PROVIDED INFORMATION –

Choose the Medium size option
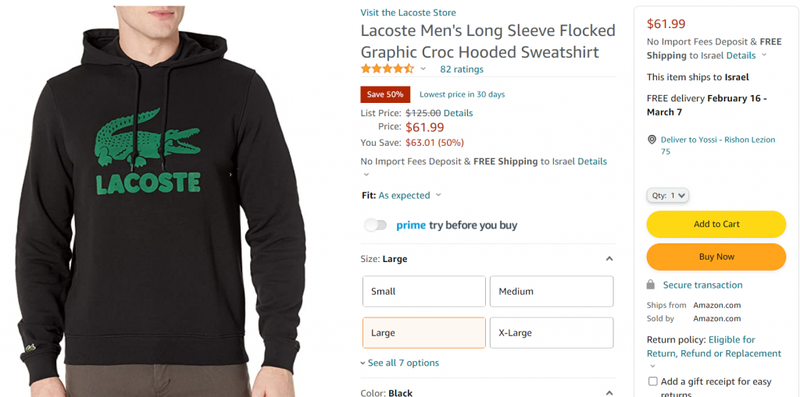 [x=552, y=291]
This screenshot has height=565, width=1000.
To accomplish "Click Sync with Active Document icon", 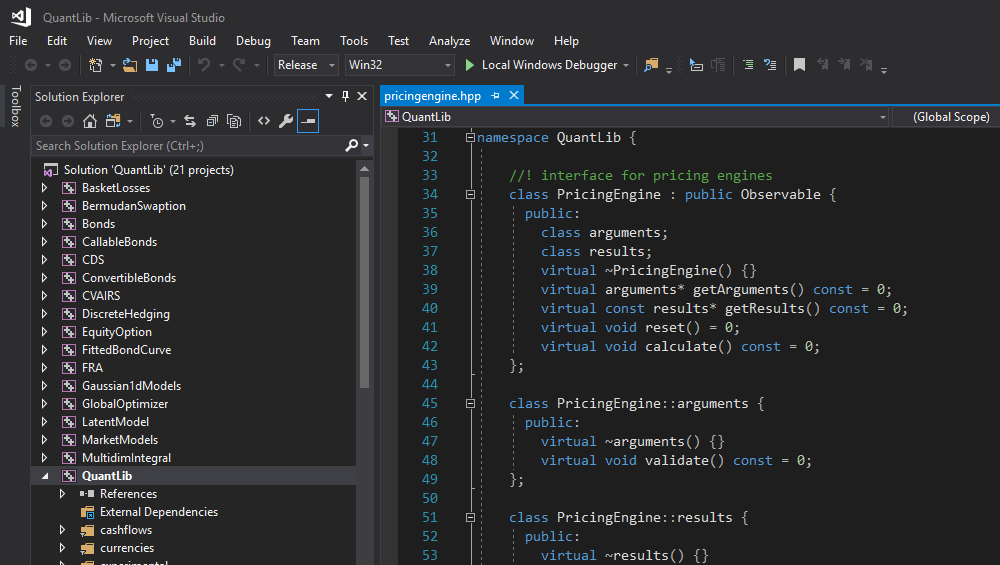I will pos(189,121).
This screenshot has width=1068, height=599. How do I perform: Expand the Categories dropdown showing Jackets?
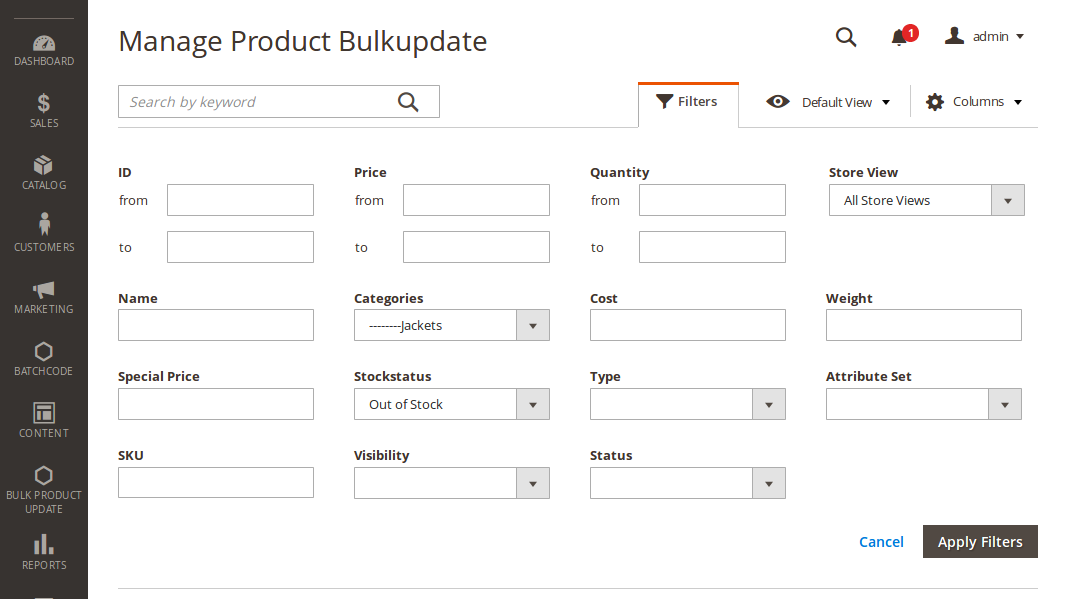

PROBLEM REQUIREMENTS – Scan the listing for the string "width" and copy every line that carries it.

EXERCISE RESPONSE –
This screenshot has height=565, width=1000.
This screenshot has width=1068, height=599. How do I perform: Expand the Categories dropdown showing Jackets?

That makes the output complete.